TASK BRIEF.
Copy word for word the part of the data entries that begins with the line containing "Screen dimensions: 558x383" and runs through the last line of the data entries, including both ends. Leave the pictures out of your copy.

Data entries
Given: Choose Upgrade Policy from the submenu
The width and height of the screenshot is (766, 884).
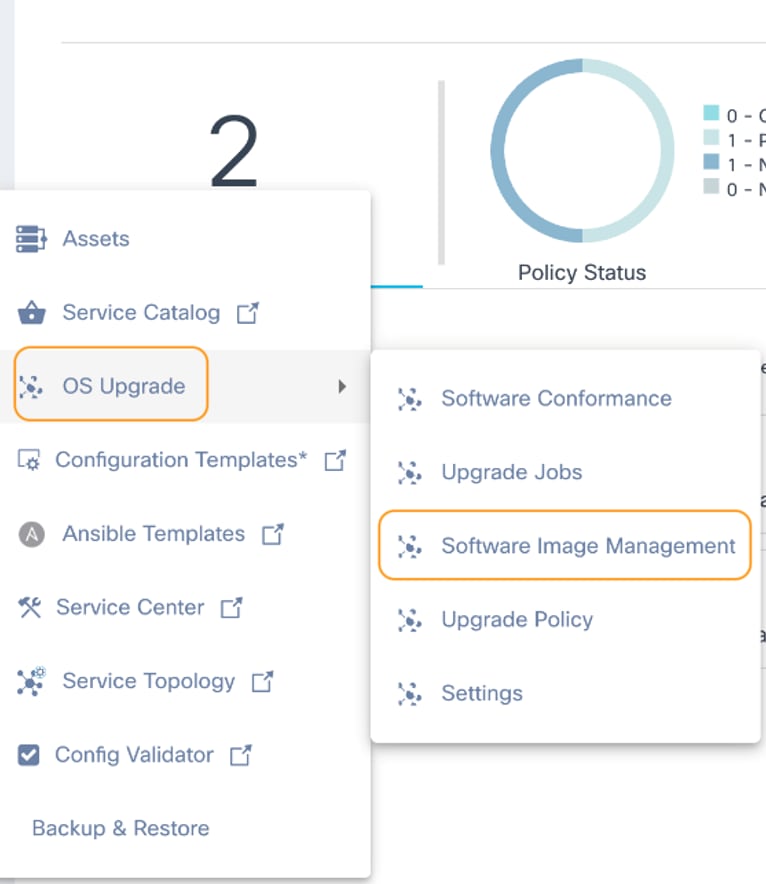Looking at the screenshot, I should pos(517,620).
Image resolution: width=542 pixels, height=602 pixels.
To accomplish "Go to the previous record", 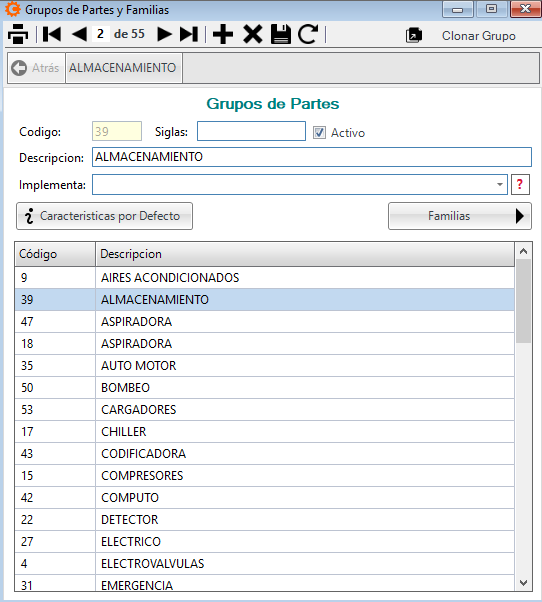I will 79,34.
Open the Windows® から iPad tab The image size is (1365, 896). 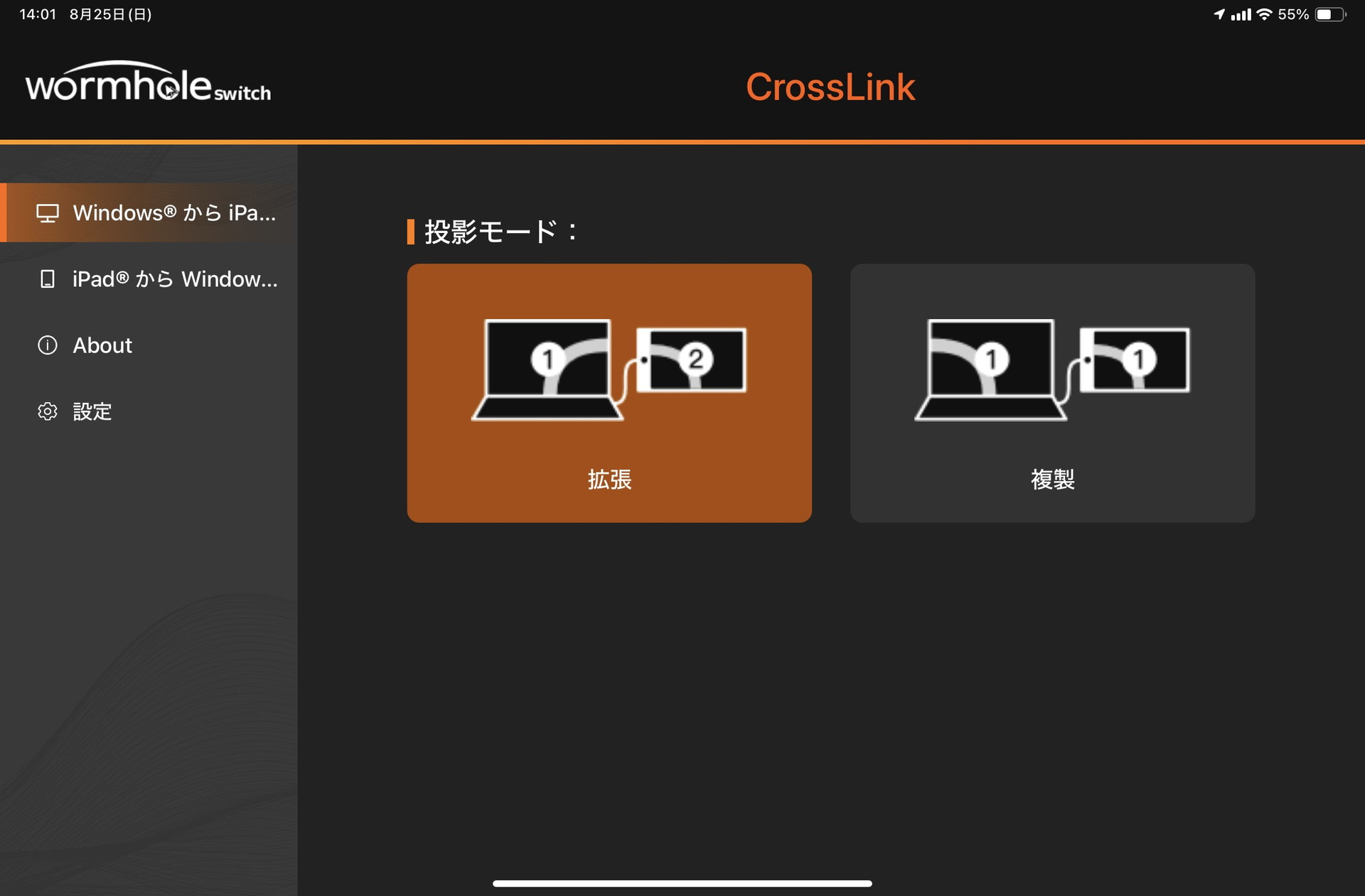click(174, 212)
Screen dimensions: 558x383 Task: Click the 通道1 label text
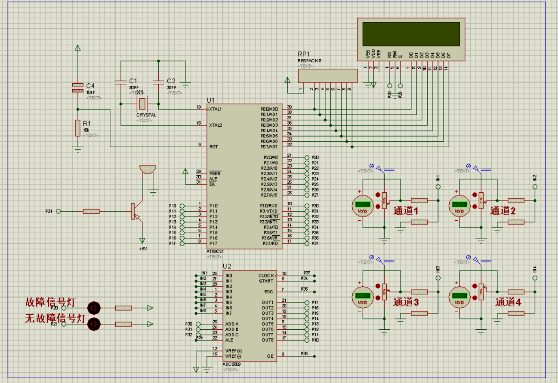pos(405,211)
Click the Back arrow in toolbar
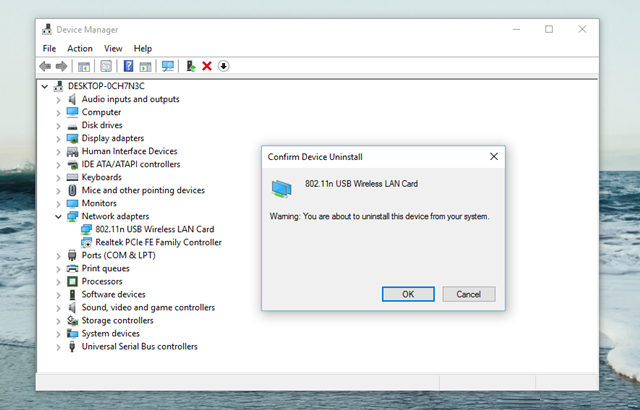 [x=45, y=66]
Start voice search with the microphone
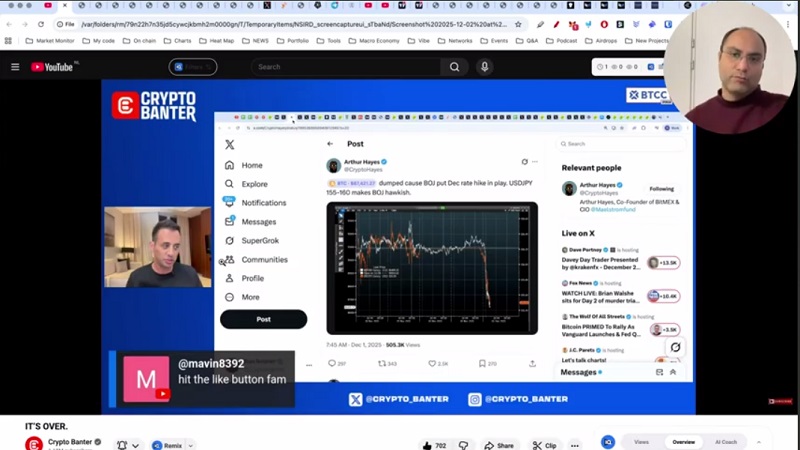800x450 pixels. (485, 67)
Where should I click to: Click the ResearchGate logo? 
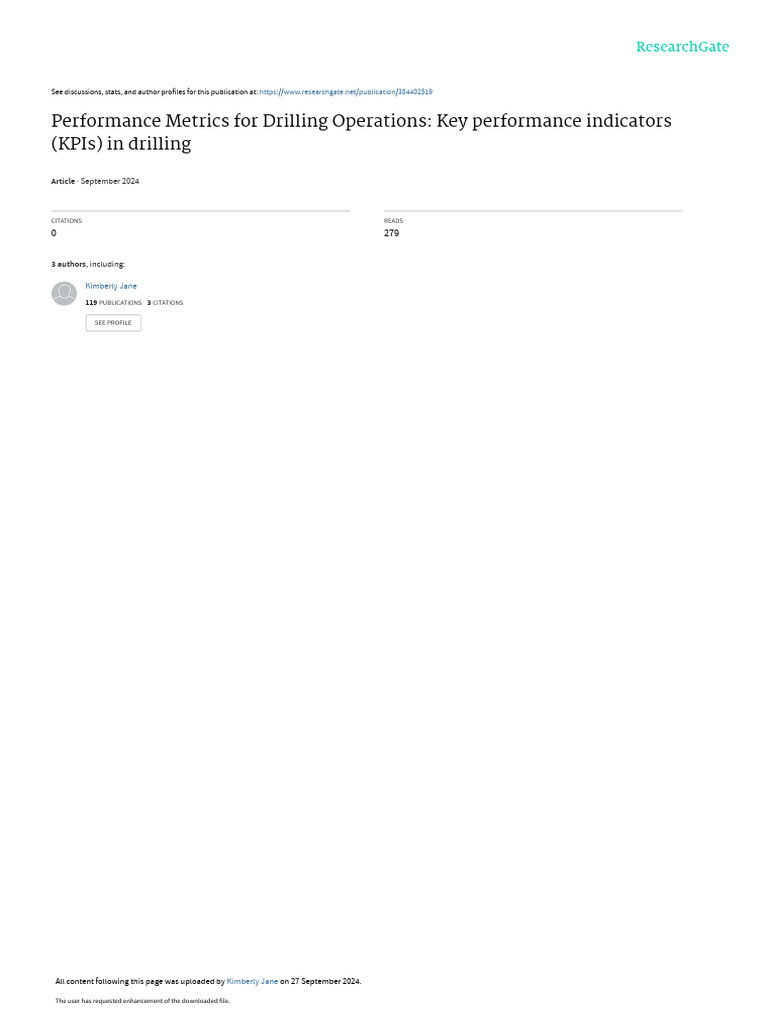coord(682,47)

EXERCISE RESPONSE.
Screen dimensions: 558x383 Task: Click the 通道1 label text
pos(405,211)
Click the Back arrow in toolbar
 [x=45, y=66]
Start voice search with the microphone
800x450 pixels. (485, 67)
Where should I click to: Click the ResearchGate logo? 
coord(682,47)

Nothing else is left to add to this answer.